At a rally in the Kurdish-majority city of Diyarbakir in Turkey’s southeast this past Saturday, President Erdogan made his pitch to Kurdish voters: vote “yes” in the referendum on expanding the powers of the presidency on April 16. Reuters reports:
The pro-Kurdish Peoples’ Democratic Party (HDP), strongly supported in the southeast but cast by Erdogan as an extension of the PKK, was among the targets of the president’s ire during a rallying speech in the region’s largest city Diyarbakir.
“These supporters of the PKK keep on saying ‘peace, peace, peace’. Does empty talk bring peace? Could there be peace with those who walk around with weapons in their hands?” he said.
“We are the guardians of peace, we are the guardians of freedoms,” he said as a crowd of several thousand in the city center waved Turkish flags.
It would be tempting to note the April Fool’s Day timing as uniquely appropriate for Erdogan’s outreach speech, but the idea that Erdogan’s AKP are the “guardians of peace” is less outlandish than it might first appear to a casual observer. While the pro-Kurdish HDP is campaigning for a “no” vote in the constitutional referendum, “the Kurds” in Turkey are not a political monolith. The AKP has always garnered support from the large swathes of conservative, religious Kurds who reject the leftist and secularist Kurdish nationalist movements and who instead find the AKP’s more Ottomanist and Islamist vision for Turkey to be deeply appealing. Even Erdogan’s claim to being a peacemaker might have some resonance with an otherwise skeptical Kurdish audience.
Erdogan has also gone out of his way to vilify Europe during the campaign—another gambit designed to fire up his base. From a speech yesterday:
“With this determination, we will never allow three or four European fascists … from harming this country’s honor and pride,” Erdogan told a packed crowd of flag-waving supporters in the Black Sea city of Rize, where his family comes from.
“I call on my brothers and sisters voting in Europe…give the appropriate answer to those imposing this fascist oppression and the grandchildren of Nazism.”

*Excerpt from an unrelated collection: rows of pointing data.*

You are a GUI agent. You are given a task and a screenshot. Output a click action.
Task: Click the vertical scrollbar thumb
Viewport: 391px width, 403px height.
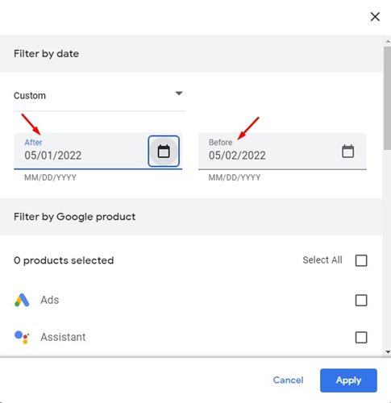tap(387, 98)
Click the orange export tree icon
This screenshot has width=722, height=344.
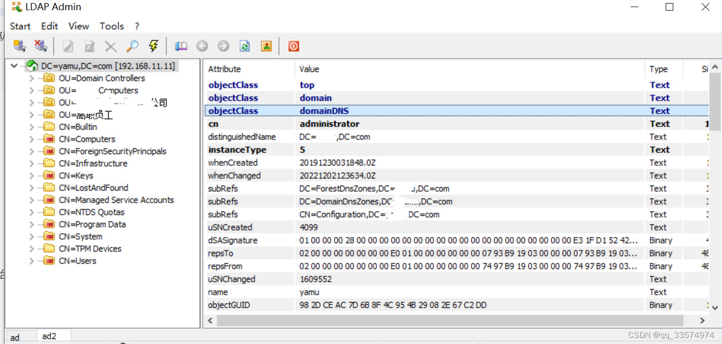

He went on to threaten to run another referendum soon, on bringing back the death penalty to Turkey:
“The European Union will not like this. But I don’t care what Hans, George or Helga say, I care what Hasan, Ahmet, Mehmet, Ayse and Fatma say. I care what God says… If necessary, we will take this issue to another referendum as well,” he told the rally.
All these efforts hint at the likelihood that the upcoming vote will be closer than most anticipate. Though reliable public polls have been hard to come by, there’s no doubt that the AKP is keeping close tabs on opinion, and is probably not thrilled at what it sees. Erdogan’s campaign, careening from conciliation to raw populism, is an attempt to delicately thread a needle ahead of what will likely be a nail-biter on April 16.